Job: Copy the data records below line for line, with no changes to any character.

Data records
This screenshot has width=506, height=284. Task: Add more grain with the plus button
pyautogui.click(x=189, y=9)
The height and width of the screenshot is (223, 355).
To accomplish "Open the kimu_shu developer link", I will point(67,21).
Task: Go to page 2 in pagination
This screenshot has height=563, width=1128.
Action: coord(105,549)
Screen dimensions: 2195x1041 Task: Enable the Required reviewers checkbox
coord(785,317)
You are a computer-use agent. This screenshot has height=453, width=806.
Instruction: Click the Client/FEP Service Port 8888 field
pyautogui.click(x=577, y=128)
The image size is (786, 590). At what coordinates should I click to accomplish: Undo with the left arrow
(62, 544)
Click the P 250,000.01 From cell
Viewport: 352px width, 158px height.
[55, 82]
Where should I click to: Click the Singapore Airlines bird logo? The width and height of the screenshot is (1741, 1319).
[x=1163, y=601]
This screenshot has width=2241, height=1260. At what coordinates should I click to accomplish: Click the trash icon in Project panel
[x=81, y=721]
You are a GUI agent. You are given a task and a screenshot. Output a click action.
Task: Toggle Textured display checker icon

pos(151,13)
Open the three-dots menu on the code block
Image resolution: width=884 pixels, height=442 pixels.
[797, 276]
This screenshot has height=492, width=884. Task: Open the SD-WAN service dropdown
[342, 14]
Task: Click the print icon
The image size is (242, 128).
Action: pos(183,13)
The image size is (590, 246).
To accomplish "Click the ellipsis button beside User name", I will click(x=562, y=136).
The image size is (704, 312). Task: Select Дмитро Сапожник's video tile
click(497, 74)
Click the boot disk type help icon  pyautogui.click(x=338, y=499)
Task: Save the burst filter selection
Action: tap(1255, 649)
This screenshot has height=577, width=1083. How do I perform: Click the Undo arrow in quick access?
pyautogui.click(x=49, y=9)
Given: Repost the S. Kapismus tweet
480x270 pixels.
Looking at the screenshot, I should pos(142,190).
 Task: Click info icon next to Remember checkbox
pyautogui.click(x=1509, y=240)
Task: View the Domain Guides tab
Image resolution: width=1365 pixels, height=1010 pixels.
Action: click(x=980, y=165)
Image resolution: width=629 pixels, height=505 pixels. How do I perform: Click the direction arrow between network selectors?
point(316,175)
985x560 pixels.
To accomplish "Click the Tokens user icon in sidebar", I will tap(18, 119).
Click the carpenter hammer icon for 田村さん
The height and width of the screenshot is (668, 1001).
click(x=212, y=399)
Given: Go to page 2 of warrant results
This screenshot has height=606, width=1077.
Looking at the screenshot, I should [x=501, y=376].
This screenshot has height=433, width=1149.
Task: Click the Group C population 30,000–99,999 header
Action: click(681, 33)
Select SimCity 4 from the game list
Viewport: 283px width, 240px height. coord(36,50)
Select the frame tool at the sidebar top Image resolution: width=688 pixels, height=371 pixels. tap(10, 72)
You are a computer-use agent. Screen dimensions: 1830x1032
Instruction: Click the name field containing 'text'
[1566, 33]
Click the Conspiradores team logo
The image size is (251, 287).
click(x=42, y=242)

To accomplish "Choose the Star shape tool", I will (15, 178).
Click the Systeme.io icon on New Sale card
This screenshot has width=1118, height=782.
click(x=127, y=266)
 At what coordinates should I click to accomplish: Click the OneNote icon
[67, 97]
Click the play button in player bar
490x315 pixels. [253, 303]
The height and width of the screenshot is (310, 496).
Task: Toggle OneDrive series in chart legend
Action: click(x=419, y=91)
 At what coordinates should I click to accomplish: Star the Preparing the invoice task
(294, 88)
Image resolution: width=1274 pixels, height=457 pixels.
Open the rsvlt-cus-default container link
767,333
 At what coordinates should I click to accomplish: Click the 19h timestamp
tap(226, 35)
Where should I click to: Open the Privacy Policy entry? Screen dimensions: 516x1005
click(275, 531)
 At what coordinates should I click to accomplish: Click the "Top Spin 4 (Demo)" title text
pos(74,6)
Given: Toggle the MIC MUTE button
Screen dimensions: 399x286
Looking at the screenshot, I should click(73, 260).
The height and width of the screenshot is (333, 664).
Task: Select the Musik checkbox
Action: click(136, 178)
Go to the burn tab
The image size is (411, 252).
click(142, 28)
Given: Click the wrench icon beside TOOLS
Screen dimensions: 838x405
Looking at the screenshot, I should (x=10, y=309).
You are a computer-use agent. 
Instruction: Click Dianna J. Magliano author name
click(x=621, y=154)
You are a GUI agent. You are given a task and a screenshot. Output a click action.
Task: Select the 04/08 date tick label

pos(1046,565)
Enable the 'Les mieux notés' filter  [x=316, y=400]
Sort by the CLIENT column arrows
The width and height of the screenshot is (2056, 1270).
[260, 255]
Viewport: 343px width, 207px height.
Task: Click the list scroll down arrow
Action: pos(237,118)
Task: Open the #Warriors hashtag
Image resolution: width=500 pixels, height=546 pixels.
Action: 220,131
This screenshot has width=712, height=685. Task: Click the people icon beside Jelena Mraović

Exercise solution:
This screenshot has width=506, height=284. Task: Add more grain with the plus button
pyautogui.click(x=189, y=9)
The height and width of the screenshot is (223, 355).
To accomplish "Open the kimu_shu developer link", I will point(67,21).
Task: Go to page 2 in pagination
This screenshot has height=563, width=1128.
Action: coord(105,549)
Screen dimensions: 2195x1041 Task: Enable the Required reviewers checkbox
coord(785,317)
You are a computer-use agent. This screenshot has height=453, width=806.
Instruction: Click the Client/FEP Service Port 8888 field
pyautogui.click(x=577, y=128)
The image size is (786, 590). At what coordinates should I click to accomplish: Undo with the left arrow
(62, 544)
Click the P 250,000.01 From cell
Viewport: 352px width, 158px height.
[55, 82]
Where should I click to: Click the Singapore Airlines bird logo? The width and height of the screenshot is (1741, 1319).
[x=1163, y=601]
This screenshot has width=2241, height=1260. At what coordinates should I click to accomplish: Click the trash icon in Project panel
[x=81, y=721]
You are a GUI agent. You are given a task and a screenshot. Output a click action.
Task: Toggle Textured display checker icon

pos(151,13)
Open the three-dots menu on the code block
Image resolution: width=884 pixels, height=442 pixels.
[797, 276]
This screenshot has height=492, width=884. Task: Open the SD-WAN service dropdown
[342, 14]
Task: Click the print icon
The image size is (242, 128).
Action: pos(183,13)
The image size is (590, 246).
To accomplish "Click the ellipsis button beside User name", I will click(x=562, y=136).
The image size is (704, 312). Task: Select Дмитро Сапожник's video tile
click(497, 74)
Click the boot disk type help icon  pyautogui.click(x=338, y=499)
Task: Save the burst filter selection
Action: tap(1255, 649)
This screenshot has height=577, width=1083. How do I perform: Click the Undo arrow in quick access?
pyautogui.click(x=49, y=9)
Given: Repost the S. Kapismus tweet
480x270 pixels.
Looking at the screenshot, I should pos(142,190).
 Task: Click info icon next to Remember checkbox
pyautogui.click(x=1509, y=240)
Task: View the Domain Guides tab
Image resolution: width=1365 pixels, height=1010 pixels.
Action: click(x=980, y=165)
Image resolution: width=629 pixels, height=505 pixels. How do I perform: Click the direction arrow between network selectors?
point(316,175)
985x560 pixels.
To accomplish "Click the Tokens user icon in sidebar", I will tap(18, 119).
Click the carpenter hammer icon for 田村さん
The height and width of the screenshot is (668, 1001).
click(x=212, y=399)
Given: Go to page 2 of warrant results
This screenshot has height=606, width=1077.
Looking at the screenshot, I should [x=501, y=376].
This screenshot has height=433, width=1149.
Task: Click the Group C population 30,000–99,999 header
Action: click(681, 33)
Select SimCity 4 from the game list
Viewport: 283px width, 240px height. coord(36,50)
Select the frame tool at the sidebar top Image resolution: width=688 pixels, height=371 pixels. tap(10, 72)
You are a computer-use agent. Screen dimensions: 1830x1032
Instruction: Click the name field containing 'text'
[1566, 33]
Click the Conspiradores team logo
The image size is (251, 287).
click(x=42, y=242)

To accomplish "Choose the Star shape tool", I will (15, 178).
Click the Systeme.io icon on New Sale card
This screenshot has width=1118, height=782.
click(x=127, y=266)
 At what coordinates should I click to accomplish: Click the OneNote icon
[67, 97]
Click the play button in player bar
490x315 pixels. [253, 303]
The height and width of the screenshot is (310, 496).
Task: Toggle OneDrive series in chart legend
Action: click(x=419, y=91)
 At what coordinates should I click to accomplish: Star the Preparing the invoice task
(294, 88)
Image resolution: width=1274 pixels, height=457 pixels.
Open the rsvlt-cus-default container link
767,333
 At what coordinates should I click to accomplish: Click the 19h timestamp
tap(226, 35)
Where should I click to: Open the Privacy Policy entry? Screen dimensions: 516x1005
click(275, 531)
 At what coordinates should I click to accomplish: Click the "Top Spin 4 (Demo)" title text
pos(74,6)
Given: Toggle the MIC MUTE button
Screen dimensions: 399x286
Looking at the screenshot, I should click(73, 260).
The height and width of the screenshot is (333, 664).
Task: Select the Musik checkbox
Action: click(136, 178)
Go to the burn tab
The image size is (411, 252).
click(142, 28)
Given: Click the wrench icon beside TOOLS
Screen dimensions: 838x405
Looking at the screenshot, I should (x=10, y=309).
You are a computer-use agent. 
Instruction: Click Dianna J. Magliano author name
click(x=621, y=154)
You are a GUI agent. You are given a task and a screenshot. Output a click action.
Task: Select the 04/08 date tick label

pos(1046,565)
Enable the 'Les mieux notés' filter  [x=316, y=400]
Sort by the CLIENT column arrows
The width and height of the screenshot is (2056, 1270).
[260, 255]
Viewport: 343px width, 207px height.
Task: Click the list scroll down arrow
Action: pos(237,118)
Task: Open the #Warriors hashtag
Image resolution: width=500 pixels, height=546 pixels.
Action: 220,131
This screenshot has width=712, height=685. Task: Click the people icon beside Jelena Mraović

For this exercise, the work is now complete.